Como Tirar Proveito dos Inimigos, de Plutarco


«Assim, em primeiro lugar, parece-me que o mais prejudicial na amizade poderia converter-se no mais proveitoso para os que lhe prestam atenção. Que significa isto? O inimigo está sempre à espreita e a espiar as tuas coisas e procurando a ocasião por todas as partes, recorrendo sistematicamente à tua vida, não olhando apenas através azinheira como Linceu (Irmão de Idas e filho de Afareu. Participou na caçada da Caledónia e na expedição dos Argonautas, onde foi utilizado pela agudeza da sua visão. Conseguia ver, por exemplo, através de uma tábua de madeira), nem através de ladrilhos e pedras, também através do teu amigo, do teu servo e de todos os teus familiares, indagando naquilo que lhe for possível, o que fazes, e esquadrinhando e explorando as tuas decisões. Pois muitas vezes, por nosso desprendimento e negligência, não nos inteiramos de que os nossos amigos estão doentes e morrem, mas dos inimigos ocupamo-nos até dos seus sonhos. 
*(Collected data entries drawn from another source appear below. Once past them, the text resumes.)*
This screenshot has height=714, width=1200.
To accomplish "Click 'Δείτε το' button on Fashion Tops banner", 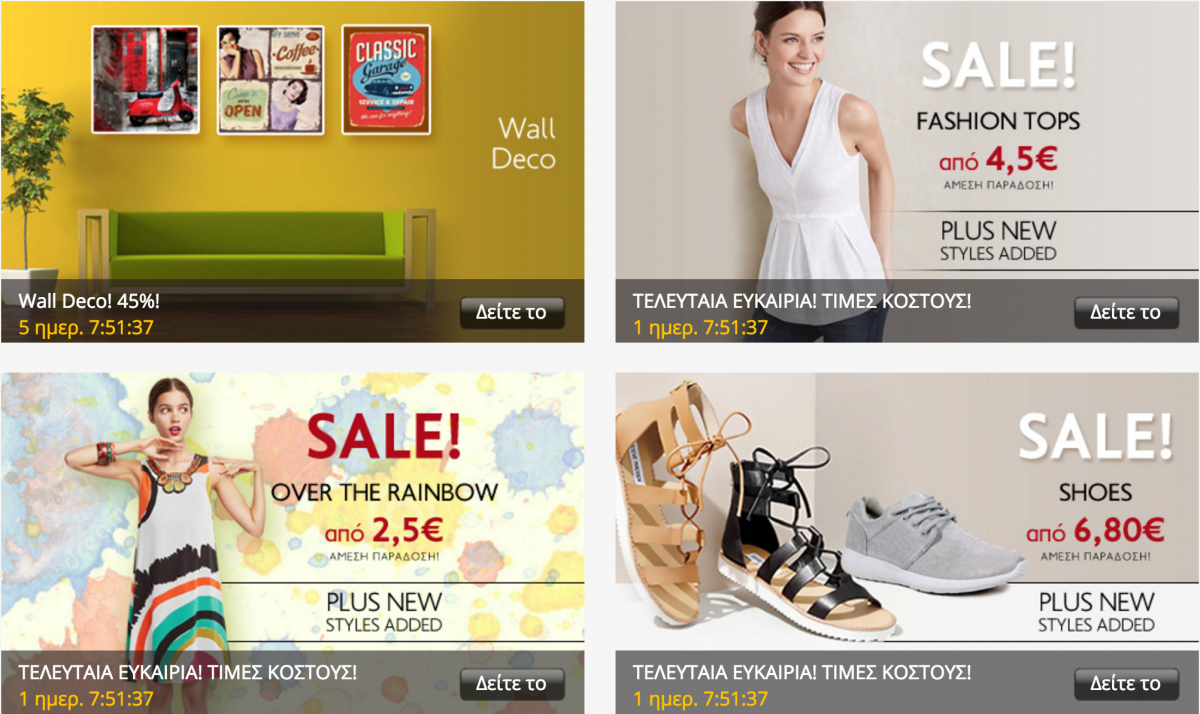I will (x=1126, y=312).
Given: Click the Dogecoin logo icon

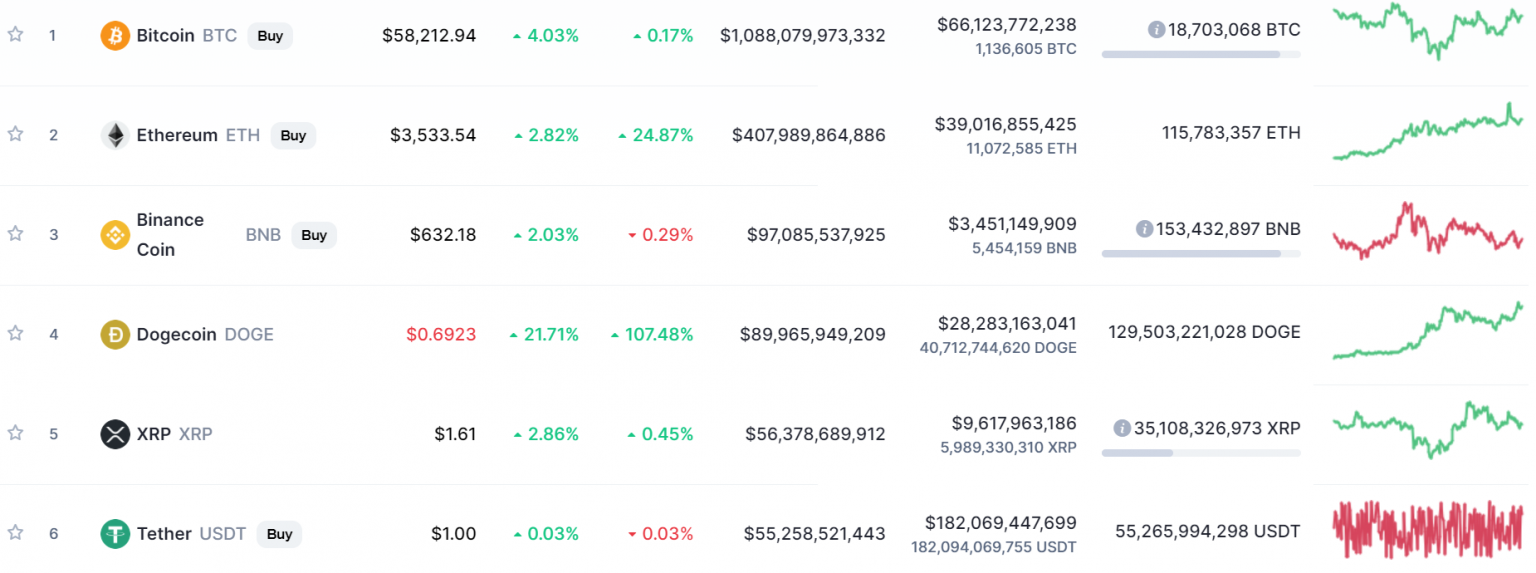Looking at the screenshot, I should point(116,335).
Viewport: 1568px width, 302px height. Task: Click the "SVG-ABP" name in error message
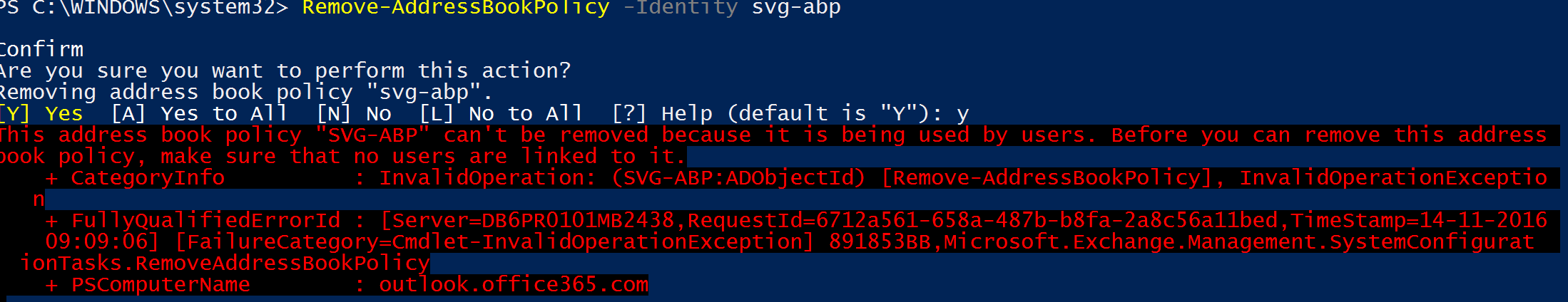372,135
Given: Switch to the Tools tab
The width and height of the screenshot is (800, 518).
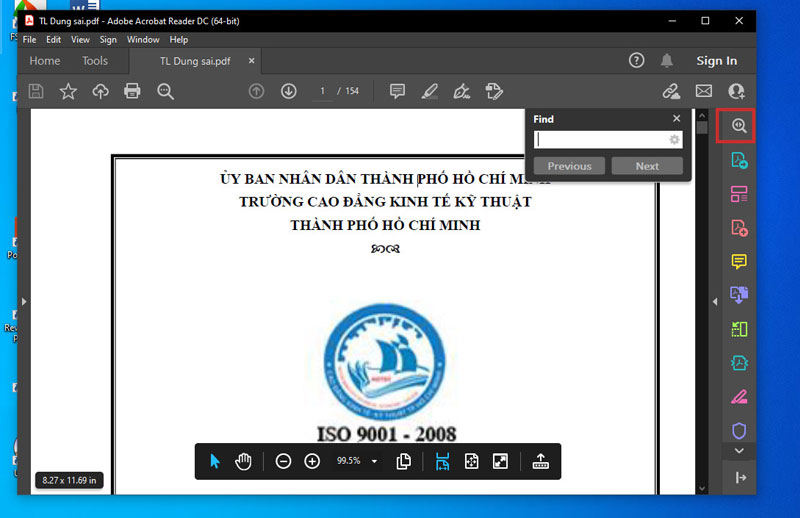Looking at the screenshot, I should pos(95,61).
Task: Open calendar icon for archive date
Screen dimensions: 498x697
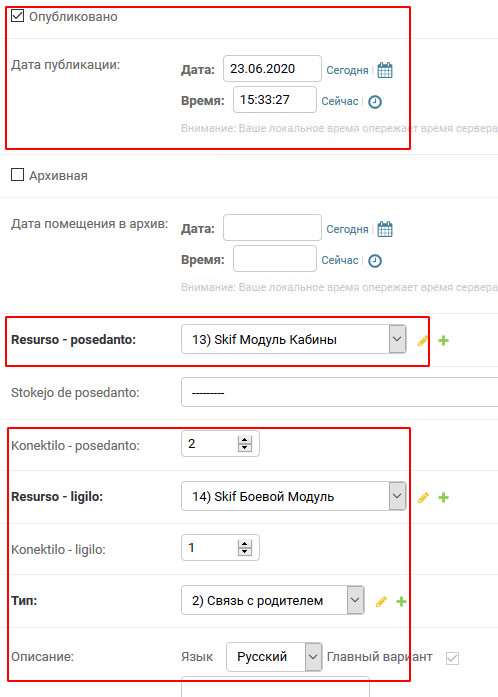Action: click(385, 229)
As enfermidades, os empréstimos e as diferenças com as mulheres passam mais despercebidas  àqueles a quem lhes diz o respeito do que ao inimigo. Está, sobretudo, atento aos erros e seguem as suas pegadas. Assim como os abutres são arrastados pelos odores dos corpos mortos, porém não captam os odores de corpos limpos e sãos, também as coisas doentias, más e dolorosas da vida atraem o inimigo, e contra estas se lançam, atacam e despedaçam os que nos odeiam. Será então isto proveitoso? Sem dúvida que sim, procurando viver com precaução e preocupando-se consigo mesmo, e tratando de não fazer nem dizer nada com indiferença irreflectidamente, mas mantendo sempre com muito cuidado, como num regime severo, uma vida irrepreensível. Pois o cuidado, que assim reduz as paixões e conserva a razão, produz um hábito e uma resolução de viver bem e irrepreensivelmente. E, assim como as cidades castigadas pelas lutas com os vizinhos e as despedições militares contínuas se contentaram com umas boas leis e um governo são, também os que são obrigados, por algumas inimizades, a manter uma vida sóbria e aguardar-se de serem negligentes e crédulos e agir com utilidade, sem se darem conta são levados pelo hábito a não cometer nenhuma falha e ordenar a sua conduta, por pouco que a razão os ajude. Pois tem sempre à mão o ditado: Certamente se alegrariam Príamo e os filhos de Príamo! Que os desvia afasta das coisas do que os seus inimigos se riem e alegram[1].». 



[1] Plutarco, in Como Tirar Proveito dos Inimigos, Coisas de Ler, p. 13,14,15, Lisboa, 2008.